2312 by Kim Stanley Robinson

The year is 2312 and the exodus from earth has begun. With the discovery of terraforming and interplanetary travel, humanity has colonized the solar system in an attempt to preserve their ways of life. Swan er Hong has lived her life on Mercury as an artist, often using her own body as a canvas. When her grandmother dies, she inherits data on a little-known conspiracy and is launched on a dangerous investigation with strange new allies. And all the while she must grapple with the implications of the modifications she's made to herself over the years, modifications which now may threaten the integrity of her investigation.

Kim Stanley Robinson was first brought to my attention by a guest post on this blog, and when I saw 2312 on the list of Nebula nominees (and since I had a hankering for some hard SF) I nominated it for my book club and it was selected.

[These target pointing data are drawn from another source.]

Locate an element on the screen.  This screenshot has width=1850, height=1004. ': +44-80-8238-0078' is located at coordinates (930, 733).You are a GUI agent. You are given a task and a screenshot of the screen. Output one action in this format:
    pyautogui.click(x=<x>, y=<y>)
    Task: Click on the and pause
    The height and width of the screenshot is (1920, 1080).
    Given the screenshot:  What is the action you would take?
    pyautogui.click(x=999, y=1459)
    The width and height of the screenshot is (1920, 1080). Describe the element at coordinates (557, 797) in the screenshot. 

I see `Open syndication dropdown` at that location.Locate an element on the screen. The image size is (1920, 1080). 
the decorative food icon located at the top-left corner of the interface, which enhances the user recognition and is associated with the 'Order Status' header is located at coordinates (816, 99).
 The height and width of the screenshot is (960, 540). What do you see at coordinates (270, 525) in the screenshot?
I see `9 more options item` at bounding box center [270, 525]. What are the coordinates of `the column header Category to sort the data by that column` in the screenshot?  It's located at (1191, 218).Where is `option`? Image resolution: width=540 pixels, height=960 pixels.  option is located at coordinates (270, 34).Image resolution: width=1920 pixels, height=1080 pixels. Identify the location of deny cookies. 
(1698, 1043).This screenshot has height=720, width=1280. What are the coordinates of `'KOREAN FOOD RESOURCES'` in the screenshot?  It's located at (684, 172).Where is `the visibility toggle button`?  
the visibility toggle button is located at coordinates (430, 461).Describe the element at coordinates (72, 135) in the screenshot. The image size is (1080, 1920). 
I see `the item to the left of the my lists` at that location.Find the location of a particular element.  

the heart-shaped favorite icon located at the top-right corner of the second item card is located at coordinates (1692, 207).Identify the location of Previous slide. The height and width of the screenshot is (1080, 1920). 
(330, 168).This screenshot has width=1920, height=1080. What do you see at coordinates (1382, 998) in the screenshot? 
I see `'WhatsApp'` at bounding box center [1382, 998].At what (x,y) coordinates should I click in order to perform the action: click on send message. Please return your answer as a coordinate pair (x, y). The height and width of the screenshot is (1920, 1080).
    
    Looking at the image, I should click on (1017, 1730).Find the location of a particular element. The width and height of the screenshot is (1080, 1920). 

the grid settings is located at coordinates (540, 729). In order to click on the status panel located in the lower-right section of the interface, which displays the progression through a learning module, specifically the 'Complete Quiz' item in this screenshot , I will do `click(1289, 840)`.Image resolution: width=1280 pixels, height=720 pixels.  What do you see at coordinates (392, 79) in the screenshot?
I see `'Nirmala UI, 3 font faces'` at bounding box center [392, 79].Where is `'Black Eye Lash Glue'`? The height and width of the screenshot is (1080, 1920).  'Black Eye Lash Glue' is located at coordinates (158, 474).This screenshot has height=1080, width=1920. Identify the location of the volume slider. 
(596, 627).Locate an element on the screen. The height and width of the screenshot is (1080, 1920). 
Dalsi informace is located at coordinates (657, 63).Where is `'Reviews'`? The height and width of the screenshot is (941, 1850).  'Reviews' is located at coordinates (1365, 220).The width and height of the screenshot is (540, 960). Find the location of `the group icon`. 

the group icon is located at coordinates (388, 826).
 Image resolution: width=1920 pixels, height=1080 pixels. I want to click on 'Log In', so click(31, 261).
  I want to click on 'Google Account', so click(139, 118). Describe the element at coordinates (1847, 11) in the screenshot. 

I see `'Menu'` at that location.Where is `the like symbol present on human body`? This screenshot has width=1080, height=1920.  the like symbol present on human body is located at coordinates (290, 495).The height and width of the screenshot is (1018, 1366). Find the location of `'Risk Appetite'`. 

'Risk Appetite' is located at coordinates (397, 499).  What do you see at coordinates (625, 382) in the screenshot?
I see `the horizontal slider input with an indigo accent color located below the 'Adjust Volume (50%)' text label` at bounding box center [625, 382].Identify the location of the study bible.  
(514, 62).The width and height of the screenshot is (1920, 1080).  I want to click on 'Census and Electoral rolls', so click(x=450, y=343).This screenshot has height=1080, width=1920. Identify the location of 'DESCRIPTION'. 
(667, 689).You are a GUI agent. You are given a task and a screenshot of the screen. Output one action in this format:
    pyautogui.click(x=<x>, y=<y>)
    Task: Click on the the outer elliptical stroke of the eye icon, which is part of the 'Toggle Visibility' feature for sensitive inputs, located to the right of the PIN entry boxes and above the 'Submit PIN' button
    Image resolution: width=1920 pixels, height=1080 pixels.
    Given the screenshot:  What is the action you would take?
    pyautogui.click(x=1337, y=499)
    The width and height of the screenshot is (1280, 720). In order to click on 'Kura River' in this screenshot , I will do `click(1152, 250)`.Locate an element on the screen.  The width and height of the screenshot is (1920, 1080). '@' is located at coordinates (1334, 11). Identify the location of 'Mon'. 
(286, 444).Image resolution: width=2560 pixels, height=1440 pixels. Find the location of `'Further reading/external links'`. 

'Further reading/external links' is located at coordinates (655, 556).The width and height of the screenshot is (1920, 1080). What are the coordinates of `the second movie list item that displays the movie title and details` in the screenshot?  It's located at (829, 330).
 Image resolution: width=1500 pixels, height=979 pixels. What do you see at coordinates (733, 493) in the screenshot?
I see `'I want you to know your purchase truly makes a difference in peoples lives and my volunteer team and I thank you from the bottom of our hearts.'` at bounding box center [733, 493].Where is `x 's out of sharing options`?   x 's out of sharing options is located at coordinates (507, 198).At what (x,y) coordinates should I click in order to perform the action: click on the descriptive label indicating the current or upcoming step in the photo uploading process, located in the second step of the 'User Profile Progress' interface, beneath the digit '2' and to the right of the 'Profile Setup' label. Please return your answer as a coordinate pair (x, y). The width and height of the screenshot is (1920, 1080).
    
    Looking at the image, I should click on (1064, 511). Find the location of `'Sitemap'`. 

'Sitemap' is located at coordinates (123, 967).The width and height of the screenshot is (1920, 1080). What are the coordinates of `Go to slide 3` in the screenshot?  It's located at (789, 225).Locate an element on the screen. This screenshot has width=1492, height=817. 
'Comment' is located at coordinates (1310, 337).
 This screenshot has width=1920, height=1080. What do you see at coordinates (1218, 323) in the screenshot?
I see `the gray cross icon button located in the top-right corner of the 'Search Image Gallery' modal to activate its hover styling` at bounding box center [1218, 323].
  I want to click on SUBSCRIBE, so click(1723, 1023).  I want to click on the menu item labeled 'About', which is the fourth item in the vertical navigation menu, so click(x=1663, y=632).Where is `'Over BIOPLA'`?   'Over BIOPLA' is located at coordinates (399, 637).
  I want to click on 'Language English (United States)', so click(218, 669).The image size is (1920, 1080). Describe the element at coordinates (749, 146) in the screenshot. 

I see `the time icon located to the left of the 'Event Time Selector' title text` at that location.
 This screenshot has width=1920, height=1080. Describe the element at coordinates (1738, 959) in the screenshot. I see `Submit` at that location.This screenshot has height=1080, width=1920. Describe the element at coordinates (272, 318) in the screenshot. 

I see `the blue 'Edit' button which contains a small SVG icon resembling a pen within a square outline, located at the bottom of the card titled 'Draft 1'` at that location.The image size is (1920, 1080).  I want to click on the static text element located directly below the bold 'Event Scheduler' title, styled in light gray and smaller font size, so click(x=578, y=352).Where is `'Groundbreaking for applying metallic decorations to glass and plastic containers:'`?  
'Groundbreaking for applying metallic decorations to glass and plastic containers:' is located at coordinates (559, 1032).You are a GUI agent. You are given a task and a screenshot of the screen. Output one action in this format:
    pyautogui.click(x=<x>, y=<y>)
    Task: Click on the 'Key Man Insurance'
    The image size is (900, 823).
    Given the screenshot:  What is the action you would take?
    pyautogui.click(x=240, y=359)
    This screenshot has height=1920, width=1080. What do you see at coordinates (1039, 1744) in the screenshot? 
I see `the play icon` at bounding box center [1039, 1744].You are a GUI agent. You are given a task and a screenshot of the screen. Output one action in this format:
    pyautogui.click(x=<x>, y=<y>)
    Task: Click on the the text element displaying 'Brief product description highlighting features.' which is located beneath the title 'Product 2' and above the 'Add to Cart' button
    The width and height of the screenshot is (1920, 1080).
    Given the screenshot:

Fast forward to now: my hankering for hard SF has been sated, and I'm reminded why I often stay with YA and fantasy. 2312 was interesting--I got through its 561 pages in about a week, which says something about the quality of the writing--but I'm left without a really strong impression of the story, which says something else entirely.

The characters were real and easy to imagine. They changed and evolved. The setting was engaging without being over-described. There were conflicts, and romance. So why was I not very impressed with it? I feel like I should be. I guess it's just that the main plot is kind of dry, and not very exciting. I knew I wasn't going to get Star Wars, and yet I wanted there to be space battles. Or something really weird and unexpected. But everything was so easy to imagine, so plausible. Maybe that's why it works, maybe it's a work of speculative fiction, a warning.

If it is a warning, I will take it to heart and make my future plans now: I'm booking tickets for me and my husband on a sex liner. Those at least sound like fun.

Copy Source: personal library
Genre: science fiction
Format: e-book


  1. I usually really like Kim Stanley Robinson books. This one left me a bit cold and I didn't finish it, which is rare for me. I liked the main theme of interplanetary settlement, the terra-forming bits (I am landscape architect), and the murder? mystery part of the story but I think it moved a bit slowly and I found the "lists" and other sections distracting. If they were a part of the storyline, I am sorry that I did not get it. I read late at night and this was a "put to sleeper".

    1. This is the response from most people I've spoken to about 2312. I found the mega-lists and stream-of-consciousness bits difficult to get through as well. However, when you get to the end of the book they begin to make sense. But if you're not into the book in the first place, the small revelation about those bits just isn't worth the effort.